__TRECHO SELECIONADO__:
Eu achava que gostar de sol era coisa de criança. Desenhar aquela bolinha amarela com os raios saindo e iluminando tudo no papel, geralmente uma paisagem ou uma casinha no meio do sertão. Hoje vejo que é engano. O sol é para todos, necessário, caloroso. Você já brincou de olhar para o sol sem piscar? Se sim, é doido que nem eu, ou no mínimo teve uma infância movida a curiosidades. Sentiu nos olhos um apanhadinho dos três mil graus da superfície solar, veja só.
Você já observou o sol nascendo? E pondo-se? Ficou grato pela grandiosidade da estrela? Se sua resposta foi sim para tudo, é provável que seja um admirador dos espetáculos da natureza. O momento em que o sol aparece no horizonte, ao Leste, tem para nós humanos uma simbologia especial de alvorada, de nova aurora, algumas oportunidades, outros recomeços, persistências enfim.
Na mitologia grega, a deusa do amanhecer é Eos, e sua contraparte romana é Aurora. É irmã da deusa Selene, a lua, e de Hélio, o sol. Outras mitologias também têm deuses e deusas do amanhecer. Na Cosmologia, ramo da Astronomia que estuda a origem e a evolução do universo, o sol é furioso. A temperatura de seu núcleo é de dezessete milhões de graus centígrados e estamos há uma distância confortável de 150 milhões de km dele.
Se a terra ficasse mais perto os oceanos ferveriam, se ficasse mais distante seríamos um deserto gelado. Mas nosso sol não é só calor, é luz, e tudo que está próximo dele fica ofuscado pelo seu brilho. Um verdadeiro show. Não é a toa que o sol é considerado desde a antiguidade um deus imortal, nasce todas as manhãs e põe-se todas as noites. Na astrologia, representa realização pessoal. Platão fez dele a imagem do Bem. Seu desaparecimento seria a nossa morte. Somos enquanto ele é.

__SEÇÃO DE DADOS__:
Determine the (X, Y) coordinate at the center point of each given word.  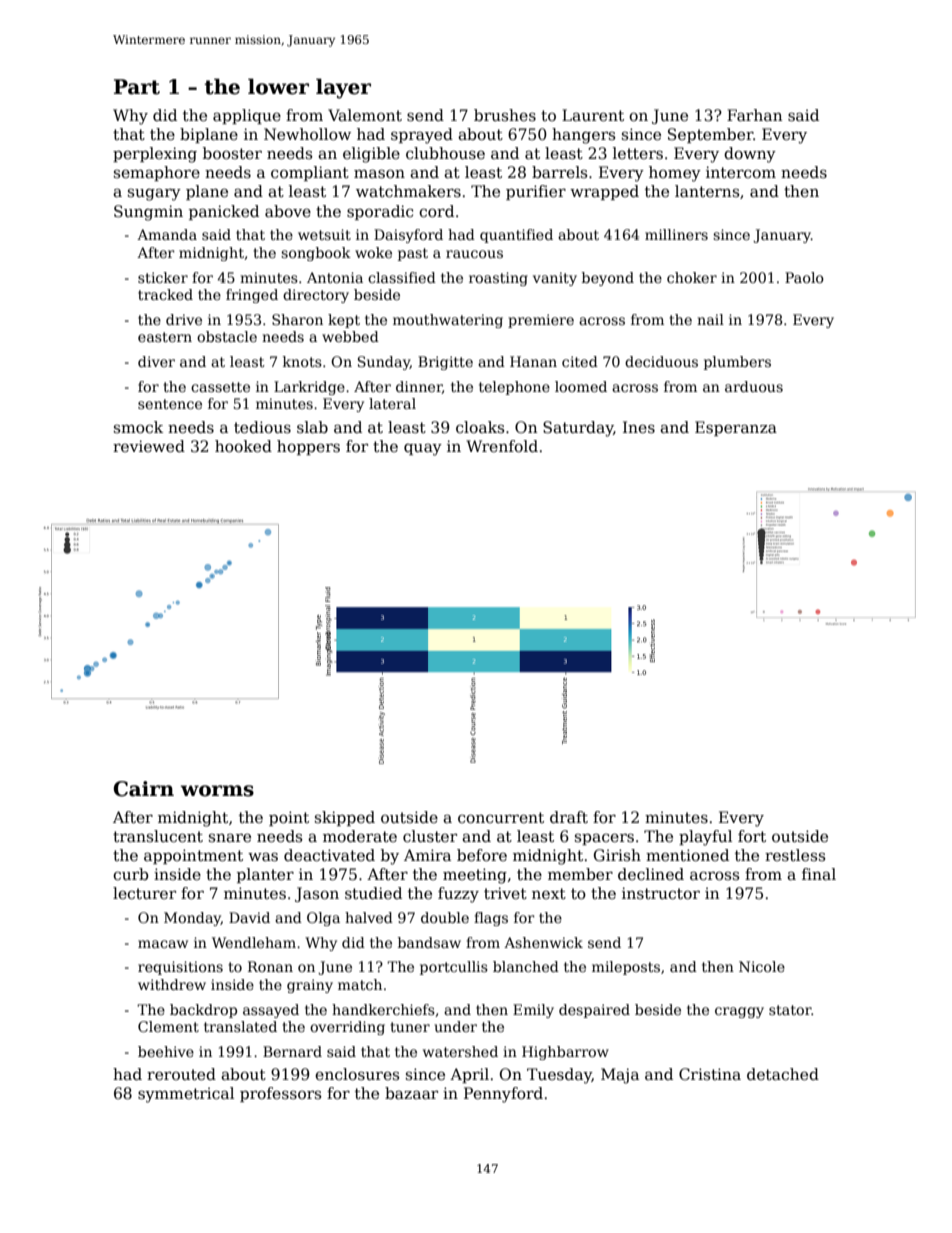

__INSTRUÇÕES__:
**A.** No texto sobre o sol, qual é a temperatura do núcleo solar?
**B.** Por favor, dê a continuação do texto sobre o sol, começando logo após a frase "Somos enquanto ele é".

__AS RESPOSTAS__:
**A.** Dezessete milhões de graus centígrados.

**B.**
A lembrança mais bonita de uma criança é de um grande amigo que foi embora e ficou nas suas memórias. Durante alguns anos morou na casa da minha família um grande amigo. A casa dele havia incendiado e esse tempo de acolhimento foi necessário. Joãozinho era seu apelido. Eu adorava esse nome, porque lembrava de “João e Maria”. A vida era dura, contudo pobres costumam ser solidários. É comovente, abrem a casa e inserem pessoas em suas rotinas com uma naturalidade que não se costuma ver entre pessoas com grana. É uma bondade despretensiosa, genuína. Ricos são desconfiados. Melhor não arriscar, devem pensar.
Diariamente Joãozinho madrugava, abria o portão de casa e ficava na entrada, dentro da porta, erguia um cálice de água ao céu e fazia uma espécie de saudação ou oração ao sol. Era um barato, ele dizia que agradecer à natureza pelas dádivas era necessário. Sem o sol a vida humana não seria possível, repetia. Pela expressão de prazer dava pra imaginar que sentia-se bem, parecia com minha mãe quando sentia o cheirinho de um café gostoso. Sorria, respirava fundo, regozijava-se. Quem não o conhecia podia jurar que havia experimentado outras brisas.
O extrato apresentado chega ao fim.